__THE INPUT__
# # #

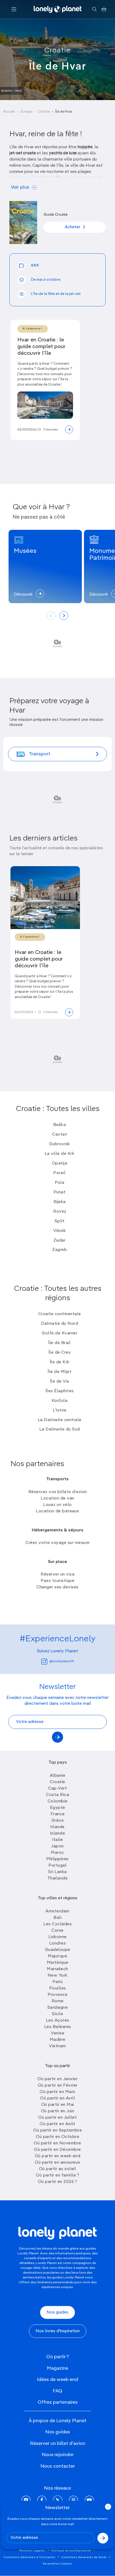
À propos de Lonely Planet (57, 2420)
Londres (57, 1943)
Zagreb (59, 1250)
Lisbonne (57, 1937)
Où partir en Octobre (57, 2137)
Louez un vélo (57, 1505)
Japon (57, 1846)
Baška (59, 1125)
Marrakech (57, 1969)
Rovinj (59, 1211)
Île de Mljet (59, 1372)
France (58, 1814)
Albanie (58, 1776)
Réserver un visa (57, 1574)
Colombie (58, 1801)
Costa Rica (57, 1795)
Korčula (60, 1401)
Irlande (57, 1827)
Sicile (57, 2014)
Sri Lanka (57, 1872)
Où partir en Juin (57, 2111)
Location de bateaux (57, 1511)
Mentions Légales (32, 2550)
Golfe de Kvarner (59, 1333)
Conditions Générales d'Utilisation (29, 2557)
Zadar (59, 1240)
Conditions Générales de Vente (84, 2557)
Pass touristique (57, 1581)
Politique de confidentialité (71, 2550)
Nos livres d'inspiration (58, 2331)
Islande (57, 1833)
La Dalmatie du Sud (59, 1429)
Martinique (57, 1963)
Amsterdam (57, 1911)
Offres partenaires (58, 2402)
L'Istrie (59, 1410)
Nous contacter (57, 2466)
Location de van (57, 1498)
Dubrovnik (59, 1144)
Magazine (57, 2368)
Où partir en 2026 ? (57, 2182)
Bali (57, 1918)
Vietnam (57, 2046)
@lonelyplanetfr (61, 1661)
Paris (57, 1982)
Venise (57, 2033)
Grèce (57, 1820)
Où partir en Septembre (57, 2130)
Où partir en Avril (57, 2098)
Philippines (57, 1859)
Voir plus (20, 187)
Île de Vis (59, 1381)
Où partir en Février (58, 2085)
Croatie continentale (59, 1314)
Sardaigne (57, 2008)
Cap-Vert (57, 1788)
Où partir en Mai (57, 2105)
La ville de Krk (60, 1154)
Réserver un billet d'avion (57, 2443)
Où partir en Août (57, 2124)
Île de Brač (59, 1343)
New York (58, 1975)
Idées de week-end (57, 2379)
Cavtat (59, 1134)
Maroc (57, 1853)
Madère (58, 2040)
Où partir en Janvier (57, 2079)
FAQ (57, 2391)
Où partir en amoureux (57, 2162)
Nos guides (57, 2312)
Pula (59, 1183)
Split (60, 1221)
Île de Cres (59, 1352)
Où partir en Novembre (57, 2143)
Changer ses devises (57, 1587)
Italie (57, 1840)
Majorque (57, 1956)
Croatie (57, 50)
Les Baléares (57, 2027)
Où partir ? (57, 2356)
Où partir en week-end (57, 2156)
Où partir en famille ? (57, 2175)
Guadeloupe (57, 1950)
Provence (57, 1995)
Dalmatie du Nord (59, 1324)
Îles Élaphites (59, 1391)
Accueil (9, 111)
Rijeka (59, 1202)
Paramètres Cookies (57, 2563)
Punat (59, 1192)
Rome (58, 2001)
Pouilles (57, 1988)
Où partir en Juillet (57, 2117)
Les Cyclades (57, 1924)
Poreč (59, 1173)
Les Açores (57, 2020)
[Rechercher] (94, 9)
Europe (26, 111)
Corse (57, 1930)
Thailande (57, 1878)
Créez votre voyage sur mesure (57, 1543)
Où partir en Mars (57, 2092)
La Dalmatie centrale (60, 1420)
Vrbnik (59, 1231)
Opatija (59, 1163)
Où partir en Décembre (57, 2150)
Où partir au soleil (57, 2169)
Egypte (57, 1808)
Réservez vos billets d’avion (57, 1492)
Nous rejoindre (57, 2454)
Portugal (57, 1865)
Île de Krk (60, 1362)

# # #

__YOUR INSTRUCTIONS__
When you write out the material, reproduce each line exactly and omit any picture it holds.

__SOLUTION FOR THIS PROBLEM__
À propos de Lonely Planet (57, 2420)
Londres (57, 1943)
Zagreb (59, 1250)
Lisbonne (57, 1937)
Où partir en Octobre (57, 2137)
Louez un vélo (57, 1505)
Japon (57, 1846)
Baška (59, 1125)
Marrakech (57, 1969)
Rovinj (59, 1211)
Île de Mljet (59, 1372)
France (58, 1814)
Albanie (58, 1776)
Réserver un visa (57, 1574)
Colombie (58, 1801)
Costa Rica (57, 1795)
Korčula (60, 1401)
Irlande (57, 1827)
Sicile (57, 2014)
Sri Lanka (57, 1872)
Où partir en Juin (57, 2111)
Location de bateaux (57, 1511)
Mentions Légales (32, 2550)
Golfe de Kvarner (59, 1333)
Conditions Générales d'Utilisation (29, 2557)
Zadar (59, 1240)
Conditions Générales de Vente (84, 2557)
Pass touristique (57, 1581)
Politique de confidentialité (71, 2550)
Nos livres d'inspiration (58, 2331)
Islande (57, 1833)
La Dalmatie du Sud (59, 1429)
Martinique (57, 1963)
Amsterdam (57, 1911)
Offres partenaires (58, 2402)
L'Istrie (59, 1410)
Nous contacter (57, 2466)
Location de van (57, 1498)
Dubrovnik (59, 1144)
Magazine (57, 2368)
Où partir en 2026 ? (57, 2182)
Bali (57, 1918)
Vietnam (57, 2046)
@lonelyplanetfr (61, 1661)
Paris (57, 1982)
Venise (57, 2033)
Grèce (57, 1820)
Où partir en Septembre (57, 2130)
Où partir en Avril (57, 2098)
Philippines (57, 1859)
Voir plus (20, 187)
Île de Vis (59, 1381)
Où partir en Février (58, 2085)
Croatie continentale (59, 1314)
Sardaigne (57, 2008)
Cap-Vert (57, 1788)
Où partir en Mai (57, 2105)
La ville de Krk (60, 1154)
Réserver un billet d'avion (57, 2443)
Où partir en Août (57, 2124)
Île de Brač (59, 1343)
New York (58, 1975)
Idées de week-end (57, 2379)
Cavtat (59, 1134)
Maroc (57, 1853)
Madère (58, 2040)
Où partir en Janvier (57, 2079)
FAQ (57, 2391)
Où partir en amoureux (57, 2162)
Nos guides (57, 2312)
Pula (59, 1183)
Split (60, 1221)
Île de Cres (59, 1352)
Où partir en Novembre (57, 2143)
Changer ses devises (57, 1587)
Italie (57, 1840)
Majorque (57, 1956)
Croatie (57, 50)
Les Baléares (57, 2027)
Où partir ? (57, 2356)
Où partir en week-end (57, 2156)
Où partir en famille ? (57, 2175)
Guadeloupe (57, 1950)
Provence (57, 1995)
Dalmatie du Nord (59, 1324)
Îles Élaphites (59, 1391)
Accueil (9, 111)
Rijeka (59, 1202)
Paramètres Cookies (57, 2563)
Punat (59, 1192)
Rome (58, 2001)
Pouilles (57, 1988)
Où partir en Juillet (57, 2117)
Les Cyclades (57, 1924)
Poreč (59, 1173)
Les Açores (57, 2020)
[Rechercher] (94, 9)
Europe (26, 111)
Corse (57, 1930)
Thailande (57, 1878)
Créez votre voyage sur mesure (57, 1543)
Où partir en Mars (57, 2092)
La Dalmatie centrale (60, 1420)
Vrbnik (59, 1231)
Opatija (59, 1163)
Où partir en Décembre (57, 2150)
Où partir au soleil (57, 2169)
Egypte (57, 1808)
Réservez vos billets d’avion (57, 1492)
Nous rejoindre (57, 2454)
Portugal (57, 1865)
Île de Krk (60, 1362)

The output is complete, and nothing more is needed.